Decisão do Supremo Tribunal Federal que afasta o caráter ilícito da conduta do indicado repercute no âmbito da improbidade administrativa, conforme o artigo 195 do Código Civil. Com esse entendimento e três votos a dois, a 1ª Turma do Superior Tribunal de Justiça manteve a decisão do Tribunal Regional Federal da 1ª Região que rejeitou denúncia contra a ex-governadora do Maranhão, Roseana Sarney.

Ministro Napoleão Nunes Maia criticou uso da ação de improbidade para investigação

Ela foi investigada com outras 40 pessoas por irregularidades na aplicação de recursos do Fundo de Investimento da Amazônia (Finam), administrado pela Superintendência de Desenvolvimento do Nordeste (Sudam) no projeto Usimar, que tinha por objetivo a fundição de metais e usinagem de componentes automotivos.

Pelos exatos mesmos motivos, eles foram denunciados na área criminal. Como a ex-governadora estava no exercício do mandato no Senado, o caso tramitou no STF. Relator, o ministro Gilmar Mendes recusou o recebimento da denúncia porque entendeu que o Ministério Público Federal não estabeleceu relação entre a atuação de Roseana e os alegados fatos criminosos. 
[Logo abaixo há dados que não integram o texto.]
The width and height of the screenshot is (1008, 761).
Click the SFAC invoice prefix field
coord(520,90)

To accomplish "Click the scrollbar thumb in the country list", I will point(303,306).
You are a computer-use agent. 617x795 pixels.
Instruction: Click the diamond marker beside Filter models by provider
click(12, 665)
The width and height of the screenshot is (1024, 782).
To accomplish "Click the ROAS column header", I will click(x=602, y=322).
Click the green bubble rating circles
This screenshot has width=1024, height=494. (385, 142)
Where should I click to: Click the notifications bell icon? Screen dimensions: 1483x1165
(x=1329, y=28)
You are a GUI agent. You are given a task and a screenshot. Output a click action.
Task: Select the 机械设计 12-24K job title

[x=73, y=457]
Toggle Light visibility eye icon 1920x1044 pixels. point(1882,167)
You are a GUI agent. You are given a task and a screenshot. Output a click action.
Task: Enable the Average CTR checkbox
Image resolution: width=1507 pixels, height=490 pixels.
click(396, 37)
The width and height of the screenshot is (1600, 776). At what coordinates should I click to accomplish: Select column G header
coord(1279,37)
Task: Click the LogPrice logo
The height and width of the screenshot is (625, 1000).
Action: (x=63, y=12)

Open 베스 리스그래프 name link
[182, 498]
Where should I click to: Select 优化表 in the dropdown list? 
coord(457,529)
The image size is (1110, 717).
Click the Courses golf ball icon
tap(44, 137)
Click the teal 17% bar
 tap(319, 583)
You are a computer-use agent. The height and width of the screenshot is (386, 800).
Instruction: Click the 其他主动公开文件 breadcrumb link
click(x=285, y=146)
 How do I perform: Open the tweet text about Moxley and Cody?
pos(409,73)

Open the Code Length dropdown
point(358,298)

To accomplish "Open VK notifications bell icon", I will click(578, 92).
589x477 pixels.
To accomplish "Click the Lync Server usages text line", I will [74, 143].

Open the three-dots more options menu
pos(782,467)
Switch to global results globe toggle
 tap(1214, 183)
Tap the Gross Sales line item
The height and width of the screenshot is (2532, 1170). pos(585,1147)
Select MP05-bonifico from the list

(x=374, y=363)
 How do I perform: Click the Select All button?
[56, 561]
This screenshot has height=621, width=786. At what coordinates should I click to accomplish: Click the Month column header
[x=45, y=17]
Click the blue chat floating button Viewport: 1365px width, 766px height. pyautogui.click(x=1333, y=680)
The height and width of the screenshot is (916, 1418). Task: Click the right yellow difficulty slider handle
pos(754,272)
Prevaleceu o entendimento do relator, ministro Napoleão Nunes Maia, segundo o qual não cabe instauração da ação de improbidade administrativa se, no âmbito penal, reconhece-se não meramente a ausência de provas, mas que não há ilícito na conduta praticada pelo acusado. Se o órgão de acusação não consegue estabelecer a ligação do ato punível, não se pode atribuir conduta nenhuma ao imputado — seja na esfera criminal ou administrativa.

Interpretação

Ficaram vencidos a ministra Regina Helena Costa e o ministro Benedito Gonçalves, para quem a justa causa da ação está fundamentada: os indícios das irregularidades. Quando o STF diz que a ré não praticou ilícito penal, o faz apenas na jurisdição criminal. No caso, não houve discussão sobre negativa de autoria ou ausência do fato, até porque não houve denúncia. 

“Não significa, no meu entender, que sequer se possa apurar eventual ato de improbidade”, disse a ministra. Pela jurisprudência das turmas de Direito Público do STJ, presentes indícios de cometimento de ato ímprobo, figura-se devido o recebimento da ação. Ao recorrer, o MPF ainda apontou o princípio in dubio pro societate.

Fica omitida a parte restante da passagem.